> [EXCERTO DO TEXTO]

Jean Wyllys, vítima e cúmplice da opressão
O antigo deputado do PSOL Jean Wyllys, que se autoexilou depois de ter sido alvo de ameaças de morte dos fascistas brasileiros, é bem vindo em Portugal para nos dar a conhecer a situação no Brasil e para mobilizar uma ampla solidariedade contra o ambiente opressivo que se vive no grande país latino-americano – contra os negros, os índios, as mulheres, os homossexuais, os opositores políticos e, em geral, contra os trabalhadores.
Wyllys é bem vindo em todas as conferências que tem feito e digno de ser defendido diante da escumalha fascista que tentou boicotar a sua conferência em Coimbra. A sua voz deve ser ouvida e nós devemos fazer tudo para que seja ouvida.
Mas a nossa solidariedade com Wyllys-vítima não implica cegueira acrítica face ao Wyllys-cúmplice. O autoexilado devia prestar atenção aos milhões de exilados palestinianos, que permanecem expulsos das suas terras, muitos deles há mais de 70 anos, quando ainda eram crianças.

> [EXPERIMENTE] Retorne sem alterações o trecho do texto sobre Jean Wyllys que vai desde "Wyllys é bem" até "que seja ouvida.", incluindo este último.

> [ITENS FORNECIDOS]

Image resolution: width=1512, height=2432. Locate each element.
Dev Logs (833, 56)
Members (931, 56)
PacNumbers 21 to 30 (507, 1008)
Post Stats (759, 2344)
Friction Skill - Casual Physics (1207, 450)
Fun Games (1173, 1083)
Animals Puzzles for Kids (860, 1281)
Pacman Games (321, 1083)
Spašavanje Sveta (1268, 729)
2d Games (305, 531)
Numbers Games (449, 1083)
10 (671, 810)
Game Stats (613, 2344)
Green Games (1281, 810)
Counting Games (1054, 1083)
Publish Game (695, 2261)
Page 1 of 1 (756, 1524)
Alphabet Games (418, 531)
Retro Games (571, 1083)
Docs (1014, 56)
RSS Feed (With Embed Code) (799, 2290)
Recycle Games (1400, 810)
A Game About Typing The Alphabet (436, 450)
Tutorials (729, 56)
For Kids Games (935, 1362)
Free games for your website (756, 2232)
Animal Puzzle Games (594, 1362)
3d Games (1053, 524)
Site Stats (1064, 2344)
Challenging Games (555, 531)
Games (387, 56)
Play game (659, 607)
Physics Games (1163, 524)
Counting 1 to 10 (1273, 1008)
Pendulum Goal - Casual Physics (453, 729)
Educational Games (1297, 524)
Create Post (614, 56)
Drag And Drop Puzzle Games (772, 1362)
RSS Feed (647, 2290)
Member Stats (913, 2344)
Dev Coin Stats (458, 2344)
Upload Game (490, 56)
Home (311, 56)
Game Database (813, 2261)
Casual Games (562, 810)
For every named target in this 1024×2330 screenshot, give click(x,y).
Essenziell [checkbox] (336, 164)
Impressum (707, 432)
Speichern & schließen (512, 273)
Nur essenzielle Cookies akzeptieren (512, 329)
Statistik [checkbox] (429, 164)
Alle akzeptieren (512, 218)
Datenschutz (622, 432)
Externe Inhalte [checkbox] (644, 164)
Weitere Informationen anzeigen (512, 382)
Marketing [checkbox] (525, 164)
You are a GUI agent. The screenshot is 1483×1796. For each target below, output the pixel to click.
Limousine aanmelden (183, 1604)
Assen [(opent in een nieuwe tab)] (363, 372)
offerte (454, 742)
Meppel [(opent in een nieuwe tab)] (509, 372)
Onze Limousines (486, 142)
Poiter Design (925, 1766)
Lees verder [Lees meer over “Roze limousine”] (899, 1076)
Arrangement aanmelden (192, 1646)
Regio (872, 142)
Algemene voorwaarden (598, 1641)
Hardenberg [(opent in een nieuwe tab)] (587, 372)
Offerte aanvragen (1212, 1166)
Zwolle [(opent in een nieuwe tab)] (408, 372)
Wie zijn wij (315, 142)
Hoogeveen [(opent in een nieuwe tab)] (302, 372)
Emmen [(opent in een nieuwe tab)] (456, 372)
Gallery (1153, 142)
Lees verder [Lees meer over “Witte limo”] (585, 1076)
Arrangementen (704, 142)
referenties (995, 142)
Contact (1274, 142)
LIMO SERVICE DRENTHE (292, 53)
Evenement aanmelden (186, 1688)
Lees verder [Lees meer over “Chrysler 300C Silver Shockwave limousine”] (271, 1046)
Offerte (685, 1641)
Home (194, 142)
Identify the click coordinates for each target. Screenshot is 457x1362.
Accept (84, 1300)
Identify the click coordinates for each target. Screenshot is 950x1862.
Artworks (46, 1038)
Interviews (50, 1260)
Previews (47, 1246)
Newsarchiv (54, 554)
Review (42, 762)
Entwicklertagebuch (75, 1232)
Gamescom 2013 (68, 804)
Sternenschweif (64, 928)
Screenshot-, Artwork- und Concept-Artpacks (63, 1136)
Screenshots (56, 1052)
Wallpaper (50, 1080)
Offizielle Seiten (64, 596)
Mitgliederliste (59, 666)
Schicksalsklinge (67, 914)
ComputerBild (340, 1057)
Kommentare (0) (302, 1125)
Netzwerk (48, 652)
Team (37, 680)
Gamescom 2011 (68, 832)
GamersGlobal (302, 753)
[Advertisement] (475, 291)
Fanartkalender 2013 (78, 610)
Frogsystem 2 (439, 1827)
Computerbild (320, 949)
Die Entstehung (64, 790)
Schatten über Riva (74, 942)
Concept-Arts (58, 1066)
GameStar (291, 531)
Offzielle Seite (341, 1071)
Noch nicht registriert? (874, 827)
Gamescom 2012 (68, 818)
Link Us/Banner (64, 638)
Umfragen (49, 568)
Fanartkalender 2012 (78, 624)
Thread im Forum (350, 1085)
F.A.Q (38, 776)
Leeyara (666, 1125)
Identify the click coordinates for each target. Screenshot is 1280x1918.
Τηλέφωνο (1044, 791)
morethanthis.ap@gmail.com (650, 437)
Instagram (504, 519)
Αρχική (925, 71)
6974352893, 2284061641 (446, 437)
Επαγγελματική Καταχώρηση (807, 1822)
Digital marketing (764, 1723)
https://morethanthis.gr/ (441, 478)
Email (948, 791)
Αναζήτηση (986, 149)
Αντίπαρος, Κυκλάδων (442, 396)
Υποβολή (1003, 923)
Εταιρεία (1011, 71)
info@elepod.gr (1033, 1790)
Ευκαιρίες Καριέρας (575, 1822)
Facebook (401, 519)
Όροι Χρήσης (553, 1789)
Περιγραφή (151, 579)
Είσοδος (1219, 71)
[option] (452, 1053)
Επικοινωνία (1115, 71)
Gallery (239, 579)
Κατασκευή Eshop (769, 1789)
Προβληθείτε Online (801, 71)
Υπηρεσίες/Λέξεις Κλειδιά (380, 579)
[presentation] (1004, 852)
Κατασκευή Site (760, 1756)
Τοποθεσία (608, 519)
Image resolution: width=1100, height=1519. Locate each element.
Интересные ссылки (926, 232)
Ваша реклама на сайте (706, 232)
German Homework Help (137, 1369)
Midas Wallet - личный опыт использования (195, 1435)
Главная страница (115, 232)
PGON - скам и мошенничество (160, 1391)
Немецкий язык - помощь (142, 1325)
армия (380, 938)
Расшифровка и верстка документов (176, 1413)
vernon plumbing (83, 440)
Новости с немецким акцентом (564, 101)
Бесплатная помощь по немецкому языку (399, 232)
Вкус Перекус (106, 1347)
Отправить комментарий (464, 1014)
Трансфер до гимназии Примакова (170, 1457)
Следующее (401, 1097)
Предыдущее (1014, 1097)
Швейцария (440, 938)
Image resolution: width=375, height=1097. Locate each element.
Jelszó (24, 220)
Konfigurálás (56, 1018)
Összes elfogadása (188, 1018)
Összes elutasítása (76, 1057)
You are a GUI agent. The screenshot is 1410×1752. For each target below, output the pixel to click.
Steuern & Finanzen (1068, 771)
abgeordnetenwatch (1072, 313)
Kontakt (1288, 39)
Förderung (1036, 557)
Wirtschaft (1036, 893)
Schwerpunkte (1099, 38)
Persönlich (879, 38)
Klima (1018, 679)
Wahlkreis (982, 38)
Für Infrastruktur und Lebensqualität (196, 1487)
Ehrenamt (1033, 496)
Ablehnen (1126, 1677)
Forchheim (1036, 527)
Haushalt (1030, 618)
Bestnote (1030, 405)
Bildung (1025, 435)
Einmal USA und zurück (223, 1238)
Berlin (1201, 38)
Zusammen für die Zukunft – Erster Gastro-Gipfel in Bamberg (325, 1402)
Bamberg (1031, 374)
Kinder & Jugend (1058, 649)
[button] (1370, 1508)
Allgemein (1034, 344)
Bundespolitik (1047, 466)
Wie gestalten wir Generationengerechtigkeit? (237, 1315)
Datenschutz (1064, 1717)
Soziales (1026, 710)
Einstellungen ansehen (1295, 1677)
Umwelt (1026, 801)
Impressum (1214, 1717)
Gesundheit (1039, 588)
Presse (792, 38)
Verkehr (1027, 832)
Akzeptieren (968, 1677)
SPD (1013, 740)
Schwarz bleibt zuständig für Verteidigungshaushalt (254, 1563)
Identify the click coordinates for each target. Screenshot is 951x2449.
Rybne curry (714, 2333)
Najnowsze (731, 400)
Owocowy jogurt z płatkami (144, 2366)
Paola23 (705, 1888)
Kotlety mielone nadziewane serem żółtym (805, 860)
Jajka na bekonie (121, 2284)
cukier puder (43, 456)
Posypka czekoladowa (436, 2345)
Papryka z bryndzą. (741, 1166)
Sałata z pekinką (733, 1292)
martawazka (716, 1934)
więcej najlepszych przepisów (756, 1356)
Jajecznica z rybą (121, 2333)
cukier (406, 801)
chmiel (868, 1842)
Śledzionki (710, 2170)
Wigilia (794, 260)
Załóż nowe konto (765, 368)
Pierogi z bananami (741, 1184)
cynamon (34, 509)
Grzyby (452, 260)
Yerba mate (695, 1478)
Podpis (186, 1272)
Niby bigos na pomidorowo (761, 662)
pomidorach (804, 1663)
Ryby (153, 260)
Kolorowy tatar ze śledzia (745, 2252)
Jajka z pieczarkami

> [RESOLUÇÃO]
Wyllys é bem vindo em todas as conferências que tem feito e digno de ser defendido diante da escumalha fascista que tentou boicotar a sua conferência em Coimbra. A sua voz deve ser ouvida e nós devemos fazer tudo para que seja ouvida.